When Quebec finally gave KRG the green light to buy fire trucks and build new fire halls earlier this year, it was too late for any new trucks to be ordered, according to information tabled at last month’s KRG council meeting in Kuujjuaq.

But even so, Kuujjuaraapik’s fire chief, Daniel Roussel, welcomes news that his community will see a new fire truck that meets all standards in 2011.

As well, Kuujjuaraapik’s cramped fire hall will be extended and the firefighters will also receive other badly-needed equipment, such as an all-terrain vehicle and a snowmobile.

“It will help,” said Roussel, 18, has been firefighting for two years — since he was only 16.

Roussel said he’s also looking forward next spring to getting some formal training as a firefighter. To date, all the training he received came from his predecessor.

“There was no program here at all,” he said. “We really need the training.”

The plan is for trainers to travel from community to community in Nunavik, offering training sessions every month to firefighters like Roussel.

This program will prepare him and other participants to become full-fledged firefighters.

In Quebec’s smaller municipalities, with fewer than 25,000 residents, firefighters are supposed to complete this 275-hour training program to obtain their Firefighter I status.

Over the next four years Nunavimmiut will see progress on all 17 recommendations made by the fire safety cover plan which include:

• a call for a public safety officer in every community;
• local fire departments with at least 10 members each;
• more maintenance programs;
• more enforcement of municipal bylaws intended to fight fires; and,
• sprinkler installation in all new residential buildings.

The $2.9 million that Quebec gave Nunavik in 1999 went for overhauls to existing firetrucks — but the trucks in Kuujjuaraapik, Puvirnituq, Inukjuak and Kangiqsualujjuaq now need to be replaced.

As for the airtanks, breathing apparatus and suits firefighters need to fight fires — “all this equipment is now outdated,” says the fire safety cover plan.

The other challenges facing Nunavik firefighting include the lack of available water for pumpers. Compressed air foam systems need less water, but this firefighting technique is not recognized by Quebec.
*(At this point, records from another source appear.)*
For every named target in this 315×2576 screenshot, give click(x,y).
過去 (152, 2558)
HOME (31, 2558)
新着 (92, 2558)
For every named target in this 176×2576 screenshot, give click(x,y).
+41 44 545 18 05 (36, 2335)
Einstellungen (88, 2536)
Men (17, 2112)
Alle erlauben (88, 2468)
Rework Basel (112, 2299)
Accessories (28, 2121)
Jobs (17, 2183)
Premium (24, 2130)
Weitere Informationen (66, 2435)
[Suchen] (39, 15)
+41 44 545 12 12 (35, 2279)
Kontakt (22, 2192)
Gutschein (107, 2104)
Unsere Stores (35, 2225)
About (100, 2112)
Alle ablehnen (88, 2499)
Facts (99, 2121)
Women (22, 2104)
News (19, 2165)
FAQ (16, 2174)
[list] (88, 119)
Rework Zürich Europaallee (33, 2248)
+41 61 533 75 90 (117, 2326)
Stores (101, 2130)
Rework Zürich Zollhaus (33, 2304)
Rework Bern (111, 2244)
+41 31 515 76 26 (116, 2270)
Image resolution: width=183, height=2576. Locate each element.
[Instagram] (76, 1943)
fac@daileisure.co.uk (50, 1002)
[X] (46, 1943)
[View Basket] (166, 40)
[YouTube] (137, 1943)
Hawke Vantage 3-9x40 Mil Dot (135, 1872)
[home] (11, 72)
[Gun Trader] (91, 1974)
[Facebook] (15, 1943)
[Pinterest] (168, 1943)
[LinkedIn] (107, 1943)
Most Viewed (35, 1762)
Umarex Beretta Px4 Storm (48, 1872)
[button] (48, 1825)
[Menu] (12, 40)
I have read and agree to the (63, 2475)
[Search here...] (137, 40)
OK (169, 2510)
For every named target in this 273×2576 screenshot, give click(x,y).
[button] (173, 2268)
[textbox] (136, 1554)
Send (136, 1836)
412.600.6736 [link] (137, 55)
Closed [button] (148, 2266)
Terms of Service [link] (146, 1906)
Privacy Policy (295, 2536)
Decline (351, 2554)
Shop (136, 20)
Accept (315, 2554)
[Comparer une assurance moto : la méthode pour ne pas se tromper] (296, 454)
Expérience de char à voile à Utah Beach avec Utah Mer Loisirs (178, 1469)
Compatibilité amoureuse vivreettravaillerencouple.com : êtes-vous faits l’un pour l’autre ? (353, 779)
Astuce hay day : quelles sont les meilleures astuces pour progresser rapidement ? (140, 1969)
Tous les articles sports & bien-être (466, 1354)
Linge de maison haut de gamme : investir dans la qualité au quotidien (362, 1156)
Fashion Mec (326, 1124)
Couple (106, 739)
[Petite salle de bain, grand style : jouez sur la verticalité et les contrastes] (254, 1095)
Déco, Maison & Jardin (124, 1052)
Kuujjuaraapik is only place in Nunavik which has hydrants to supply a steady stream of water for pumper trucks.

This a real bonus for the community, Roussel said, because the pressure is high enough right out of the hydrant to push water out of a hose.

Most fires in Nunavik occur in residential buildings, and between 2000 and 2006 there were 189 fires, the fire safety plan notes.

Of these, 77 were caused by smoking, 34 were of undetermined cause and seven resulted from arson.

Property losses were high: from 2000 to 2004, property losses added up to $26.9 million, or $539 per Nunavik resident compared $71 to $136 in the rest of Quebec.

Major losses due to fire over the past 10 years include the power plant and school in Kuujjuaraapik, the co-op store and garage in Puvirnituq and the co-op store in Salluit.

Since 1999, each municipality in Nunavik has received only $25,000 to provide its volunteer-based firefighting services.

This means only a few communities were able to put together all the necessary financial resources to build fire halls, convert buildings or municipal buildings for equipment.